The Biden administration announced a deal to help Australia deploy nuclear-powered submarines in an attempt to “reinforce alliances” and send a message to China. France on Thursday reacted with outrage to the announcements that the United States and Britain would help Australia develop submarines, and that Australia was withdrawing from a $66 billion deal to buy French-built submarines.
Charles Tiefer, a professor of law at the University of Baltimore School of Law, is an expert on government contracting and the Arms Export Control Act. Tiefer says:
France suffered a crippling blow. Its sophisticated defense industry cannot survive with domestic sales alone. In 2015-2019, France made a whopping 72% gain in arms sales, fueled in part by submarine sales to India and Brazil, similar to what it just lost to Australia. But France’s arms sales abroad fell in 2020, much as the result of the global health crisis.
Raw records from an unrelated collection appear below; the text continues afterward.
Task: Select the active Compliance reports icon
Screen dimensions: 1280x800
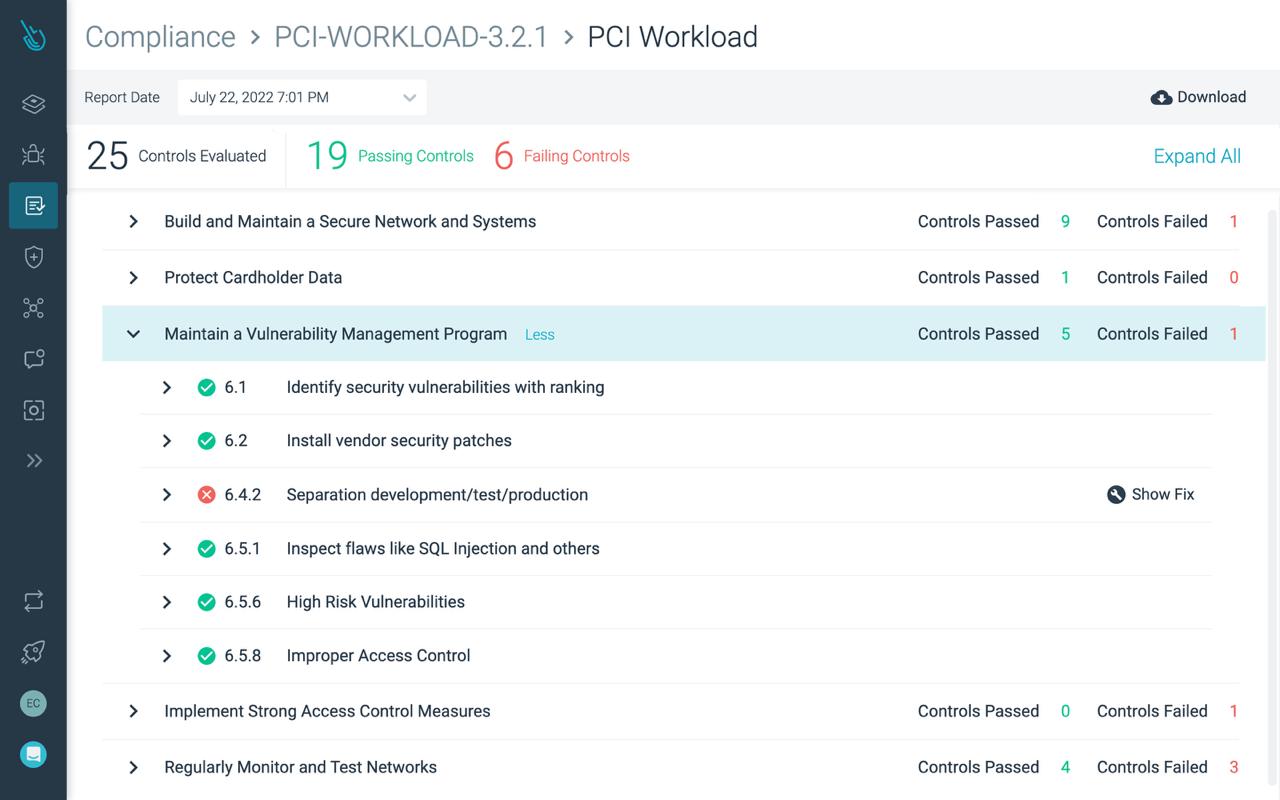Action: [x=33, y=205]
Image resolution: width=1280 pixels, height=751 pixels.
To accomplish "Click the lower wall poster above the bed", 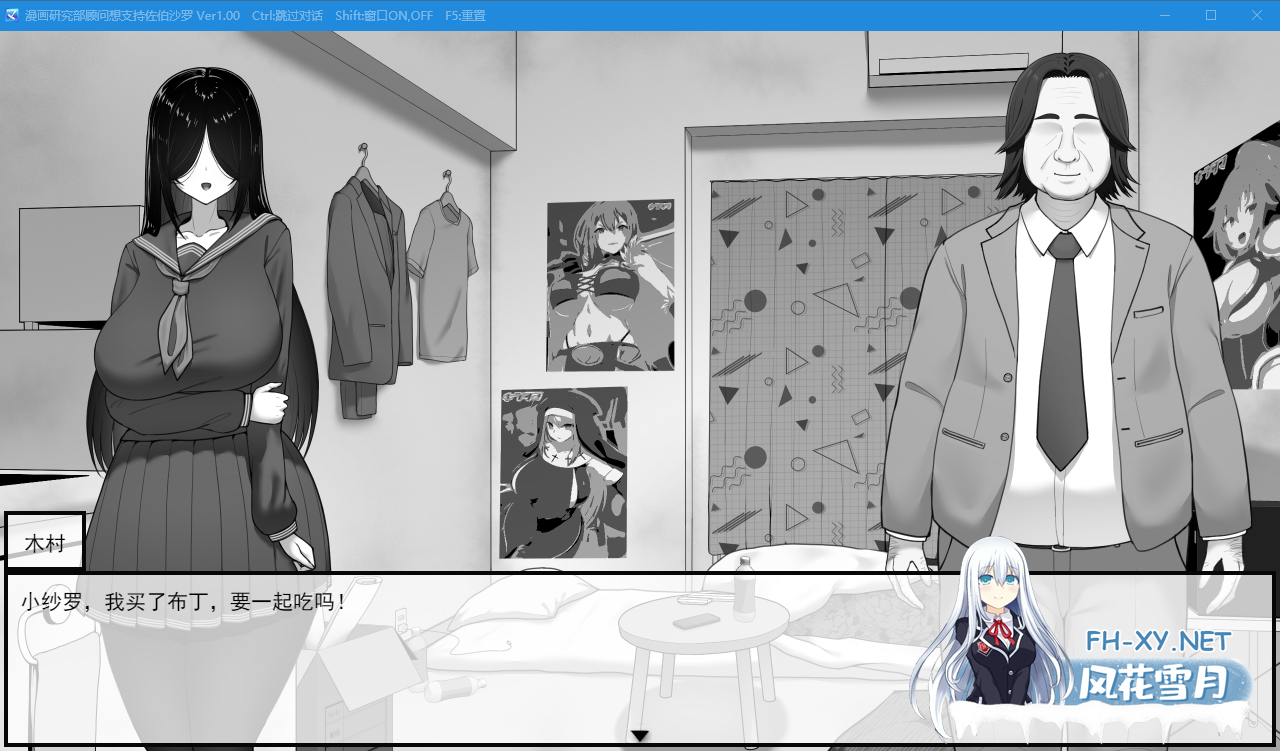I will tap(563, 472).
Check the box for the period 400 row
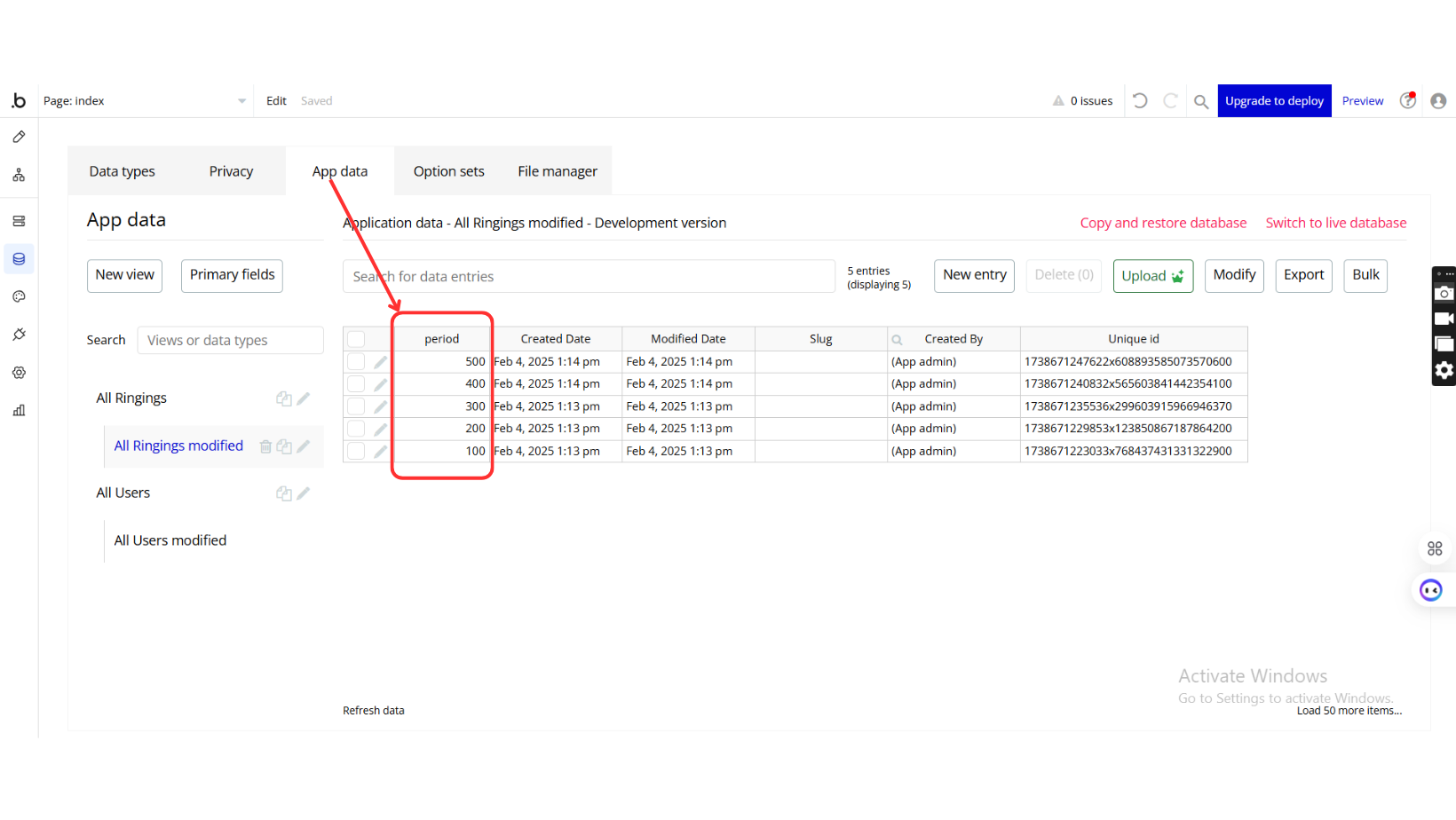 [x=356, y=384]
France has a vital role in world policing, particularly in the former French Northwest Africa, which the United States largely leaves to France’s forces. Without arms sales, the French military-industrial partnership has less power to do such policing.
The United States, Britain and Australia announced a security partnership for Australia to buy American nuclear-powered submarines and scrap the previous $40 billion French-designed submarine deal.
The United States regularly demonstrates the importance of arms sales abroad, including naval sales. In February 2020, President Trump demonstrated this by a trip to India to announce a sale of $3.5 billion, mainly in naval Seahawk helicopters.
American arms makers tout sales abroad, both for their own corporate bottom line and for American foreign influence, especially in an era when funding nation-building is somewhere between controversial and impossible.